Overall, the ETPF still needs to be completed. “The first cavity should be ready by early 2024, as the full setup will be ready by 2026,” the researcher adds. Following the site decision, measurements of the actual ET won’t start until 2035, so there are still years ahead to research better components to go with it. 

First of its kind

Currently, there is no interferometer in the world with ET specifics. The observatory would have a triangle layout, with ten kilometers-long underground corridors from one end to another. Existing telescopes – such as Virgo, located near Pisa, Italy – feature an L-shape. “Current detectors can identify one event per week, while the ET would have the capability to grasp up to one million events per year,” stresses Schoon. 

Italy and the Euregio Meuse-Rhine (EMR) region – the area intersecting Germany, Belgium, and the Netherlands, where also Maastricht is – are the primary candidates for hosting the ET. Italian PM Giorgia Meloni officially unveiled Rome’s bid to host the telescope in the decommissioned mine of Sos Enattos in Lula, Sardinia. No official bid has been presented by the EMR yet, as Germany might decide to run independently. A group of German scientists suggested Eastern Saxony as an alternative location for the telescope. 
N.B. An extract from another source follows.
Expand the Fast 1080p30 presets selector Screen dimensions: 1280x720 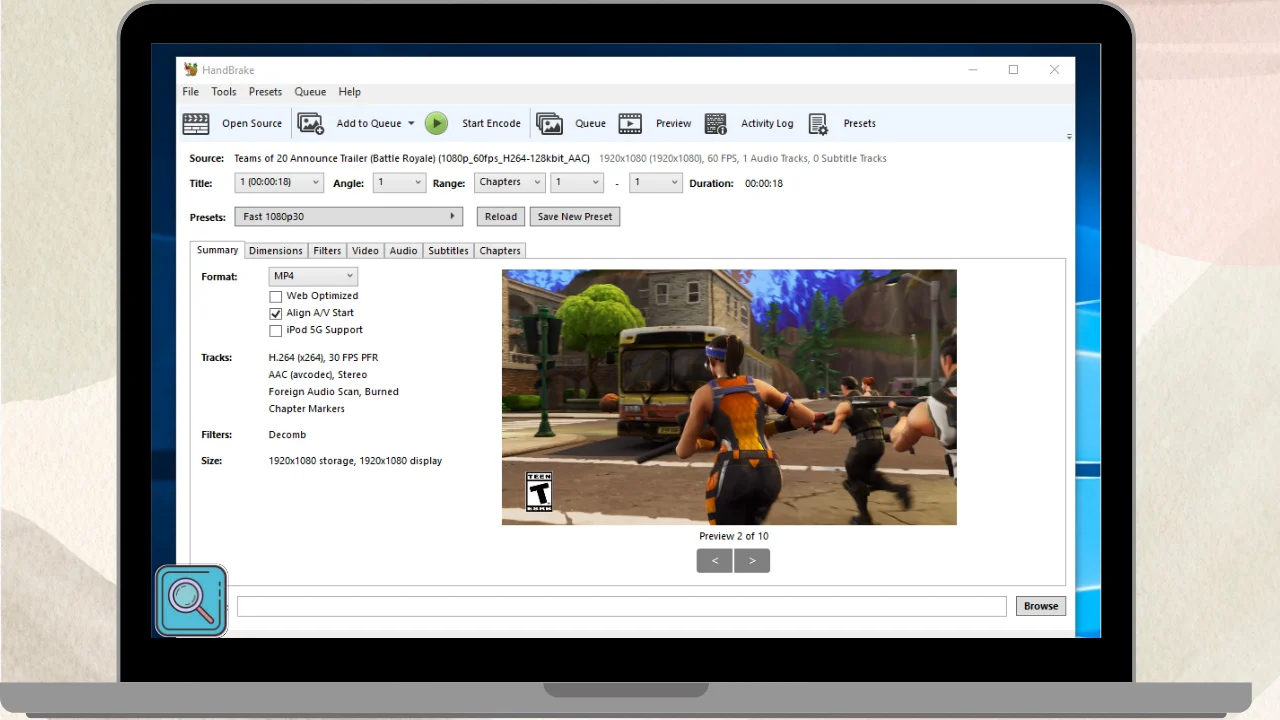pos(348,217)
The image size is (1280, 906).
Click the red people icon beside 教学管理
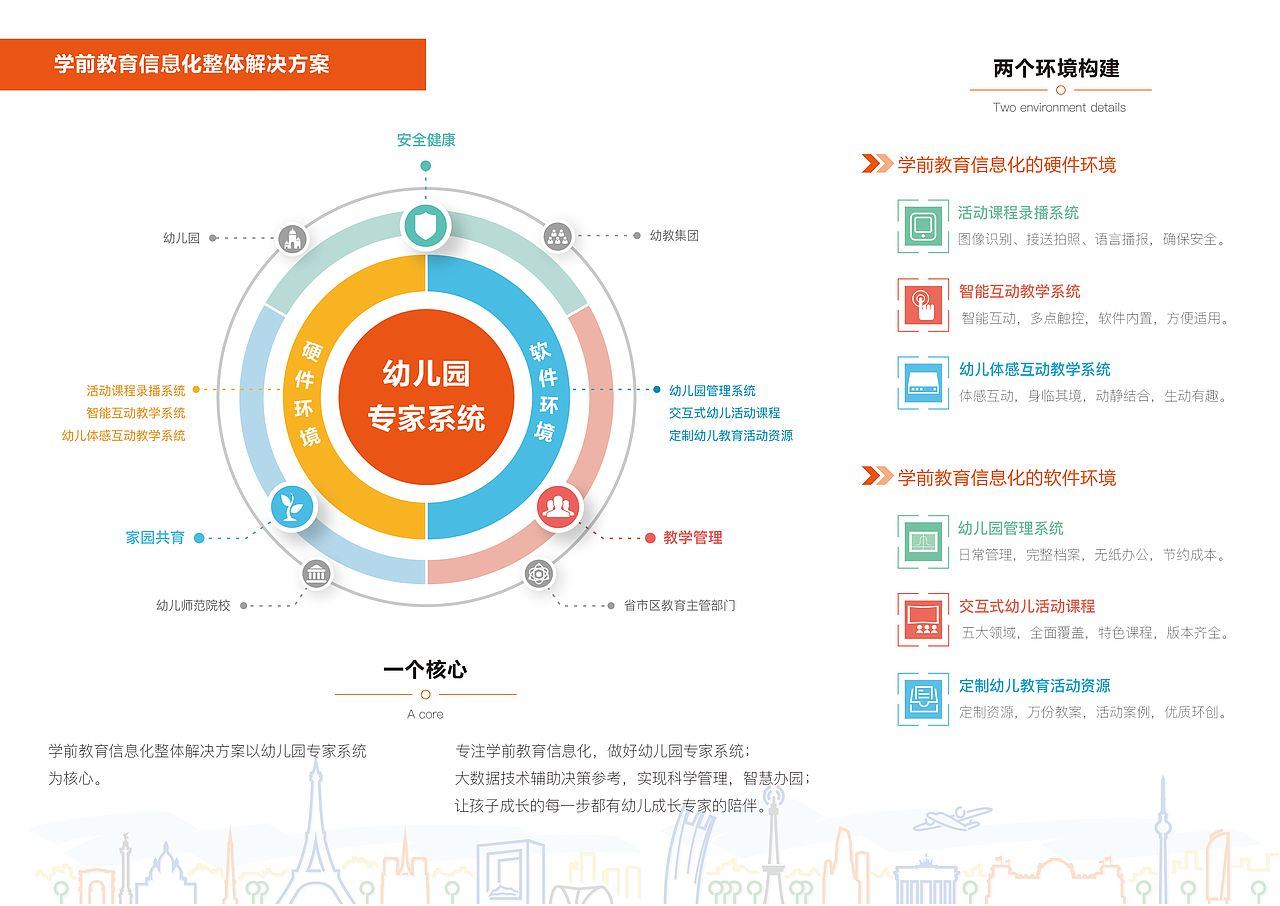(x=560, y=509)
Such an infrastructure can have massive spillover effects on the region that hosts it, with new jobs created and talent attraction. Geological conditions are essential – the site must have low earthquake risk, and the soil has to be solid and stable – and so is the region’s attractivity regarding living standards and academic and knowledge ecosystem. The final decision on where the ET will be located is expected by 2026. 

Big experiment

The ETPF is, like other spaces inside the black box, an experimentation room. The lab will try new laser wavelengths that go beyond the 1064 nm – the standard used in current gravitational wave detectors – as experimental new silicon-based mirrors can’t support them.  The same can be said for new coatings or cryogenic systems: a wealth of research on many areas needs to be done to accommodate a potential groundbreaking observing tool as the ET promises to be. 

Schoon’s work is a piece of the puzzle that might fit into the future observatory. “He’s studying non-linear light properties of these new wavelengths to deal with problems that can emerge using them.  “When I first visited the lab, I was impressed by it and the idea of researching new things, adding to the huge puzzle that physics is,” he says. 

Tobias Schoon posing in front of the ETPF – © Tobias Schoon

As a Ph.D. student, he enjoys the knowledge-sharing environment around the ETPF. “We operate in work packages, with different competencies from each discipline involved. Being a three-countries effort, there’s a lot of expertise to draw from. In the end, it’s a big experiment where a lot of knowledge and people are involved, and as an academic, you get to know a lot of exciting things that aren’t even connected to your research domain,” he adds. 

Cooperation for knowledge

Whether or not the telescope will be built in the EMR, the ETPF will remain a research lab within Maastricht University to serve the purpose of developing and testing new technologies for future gravitational wave detectors. Competition might be tense between countries to get the observatory, while for scientists, cooperation comes first. Openness and knowledge sharing remain the tenets to adhere towards a mission-oriented endeavor: decrypting the biggest black box we could ever imagine: the universe.